William Beal Pritchett  (31 January 1921 – 28 January 2014) was a senior Australian public servant. He was Secretary of the Department of Defence between 1979 and 1984.

Early life and education
Bill Pritchett was born on 31 January 1921. He attended the Sydney Church of England Grammar School. Pritchett studied for a Bachelor of Arts degree at Sydney University, studying in history and anthropology.

Career 
Pritchett served in World War II and then before joining the Commonwealth Public Service in 1945 as a Cadet in the Department of External Affairs. His first overseas post was to Indonesia, during the country's struggle for independence from the Netherlands.
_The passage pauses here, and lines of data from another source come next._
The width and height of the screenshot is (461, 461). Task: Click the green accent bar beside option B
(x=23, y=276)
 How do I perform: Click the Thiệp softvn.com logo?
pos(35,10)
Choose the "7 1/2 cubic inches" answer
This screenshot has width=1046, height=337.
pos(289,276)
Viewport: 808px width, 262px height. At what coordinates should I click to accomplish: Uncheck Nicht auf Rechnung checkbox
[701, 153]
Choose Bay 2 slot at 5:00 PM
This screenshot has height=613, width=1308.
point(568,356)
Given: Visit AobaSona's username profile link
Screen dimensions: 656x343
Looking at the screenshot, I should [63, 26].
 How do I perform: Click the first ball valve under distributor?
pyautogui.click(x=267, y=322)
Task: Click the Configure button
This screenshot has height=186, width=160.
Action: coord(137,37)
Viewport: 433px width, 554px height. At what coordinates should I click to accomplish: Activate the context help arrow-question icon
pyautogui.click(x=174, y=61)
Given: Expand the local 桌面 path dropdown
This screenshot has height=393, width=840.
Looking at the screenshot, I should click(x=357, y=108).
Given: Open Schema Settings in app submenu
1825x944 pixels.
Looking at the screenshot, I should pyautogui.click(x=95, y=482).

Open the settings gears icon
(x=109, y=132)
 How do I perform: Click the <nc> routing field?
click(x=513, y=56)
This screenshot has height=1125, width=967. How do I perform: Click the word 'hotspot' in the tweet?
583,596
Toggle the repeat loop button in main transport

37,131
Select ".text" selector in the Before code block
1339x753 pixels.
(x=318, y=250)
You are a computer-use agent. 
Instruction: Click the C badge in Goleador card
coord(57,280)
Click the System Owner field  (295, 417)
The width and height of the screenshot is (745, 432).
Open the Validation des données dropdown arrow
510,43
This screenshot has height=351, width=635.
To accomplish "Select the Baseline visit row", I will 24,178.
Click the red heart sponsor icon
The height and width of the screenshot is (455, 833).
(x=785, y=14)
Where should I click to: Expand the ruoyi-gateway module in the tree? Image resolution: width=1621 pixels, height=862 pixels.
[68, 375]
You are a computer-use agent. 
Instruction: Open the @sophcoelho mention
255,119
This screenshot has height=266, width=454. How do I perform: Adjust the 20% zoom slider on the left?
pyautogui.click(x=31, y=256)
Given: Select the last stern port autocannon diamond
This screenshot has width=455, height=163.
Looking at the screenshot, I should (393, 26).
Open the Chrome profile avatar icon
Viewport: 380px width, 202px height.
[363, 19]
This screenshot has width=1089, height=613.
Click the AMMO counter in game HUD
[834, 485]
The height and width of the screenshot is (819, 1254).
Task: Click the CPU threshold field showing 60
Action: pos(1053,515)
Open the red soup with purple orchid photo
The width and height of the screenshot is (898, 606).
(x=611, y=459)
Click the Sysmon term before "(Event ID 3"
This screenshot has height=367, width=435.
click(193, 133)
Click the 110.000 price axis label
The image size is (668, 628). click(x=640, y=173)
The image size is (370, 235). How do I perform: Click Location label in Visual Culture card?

In 1965, Pritchett was appointed Australia High Commissioner to newly independent Singapore. In 1973, Pritchett was recruited to the Defence Department by his former boss in External Affairs, Arthur Tange.

From 1978 to 1979, Pritchett was the Deputy Secretary for Strategy and Intelligence. He was later appointed Secretary of the Defence Department when Tange retired in 1979. During his time as departmental head, Pritchett worked to improve the departmental culture.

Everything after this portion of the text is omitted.